Segundo Briozzo, a polêmica decisão do banco central de cortar fortemente os juros em agosto do ano passado se mostrou acertada, mesmo tendo sido amplamente criticada por muitos participantes do mercado na época. Com o crescimento brasileiro caindo para quase zero no ano passado, em meio à deterioração na crise da dívida soberana na Europa, o banco central cortou os juros, mesmo com a inflação acima do limite superior da meta. A inflação terminou 2011 em 6,5%, e desde então está caindo, chegando a 5,2%.

O governo brasileiro também adotou medidas para evitar o que considera uma supervalorização do real, argumentando que essa força da moeda local prejudica a competitividade dos exportadores nacionais e torna as importações mais baratas, gerando o risco de desindustrialização. O banco central têm comprado dólares para absorver parte da entrada de capital e fortalecer suas reservas internacionais, enquanto o governo impôs o Imposto sobre Operações Financeiras (IOF) em certos tipos de transações.

"É difícil avaliar se isso é apropriado ou não no atual cenário", afirma Briozzo. Segundo ele, embora o IOF realmente cause distorções, deixar o real se valorizar também tem um custo. O analista afirma que o governo está tentando encontrar um equilíbrio complexo entre impedir a entrada de capital especulativo de curto prazo e atrair investimentos estrangeiros de prazo mais longo, que são muito necessários para elevar os investimentos. "O governo brasileiro parece estar tentando testar os limites, mas não ultrapassá-los".

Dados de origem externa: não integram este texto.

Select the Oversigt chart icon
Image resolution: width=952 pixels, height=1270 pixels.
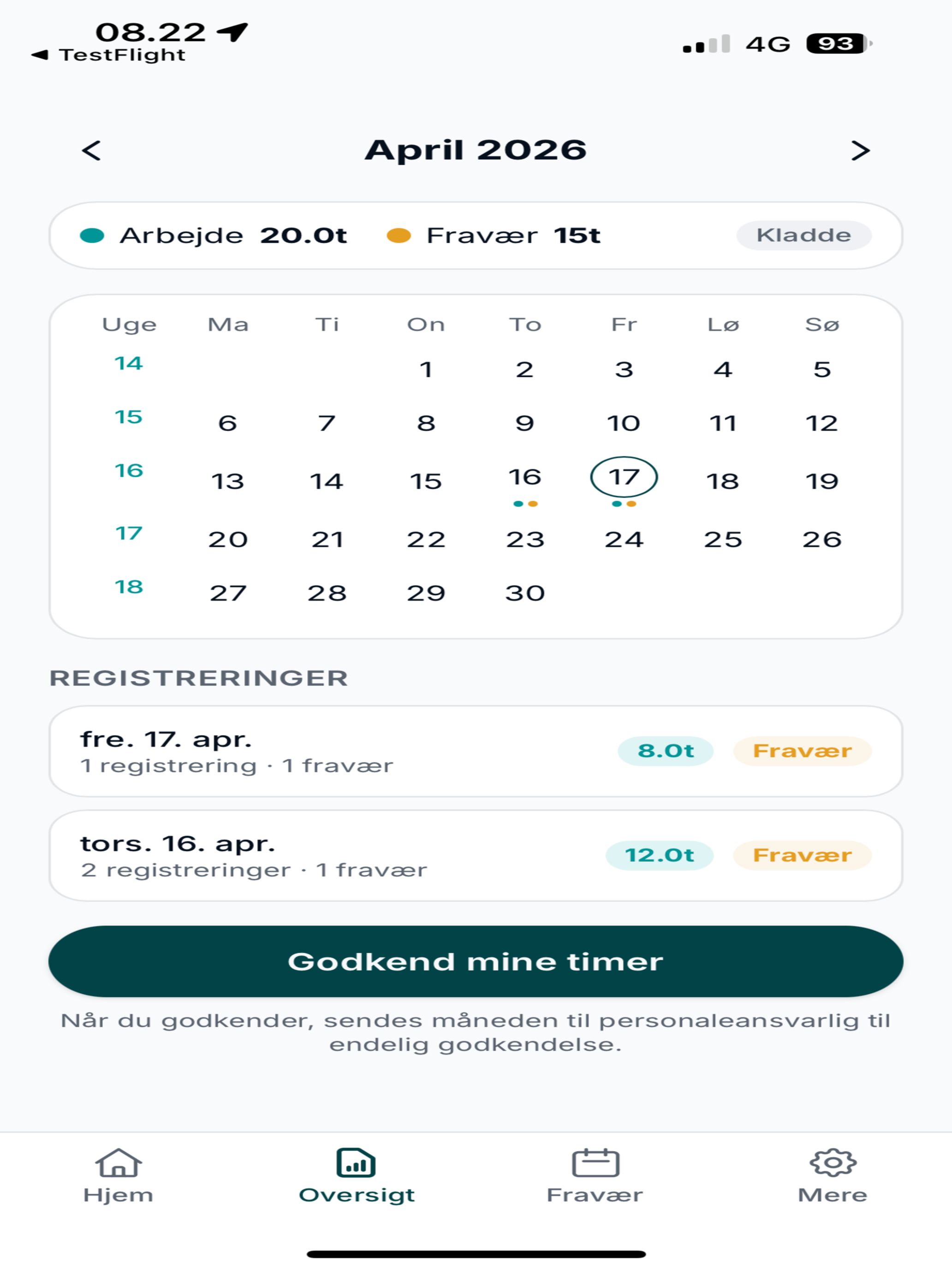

Enquanto isso, Roberto Sifon-Arevalo, analista-chefe da S&P para ratings soberanos da América Latina, afirma que o forte crescimento do crédito no Brasil nos últimos anos não é um problema no momento, mas é algo que exige atenção. "É um assunto que exige atenção, e nós estamos acompanhando isso muito atentamente, porque tem o potencial de se tornar um problema. Mas até agora não é um problema". As informações são da Dow Jones.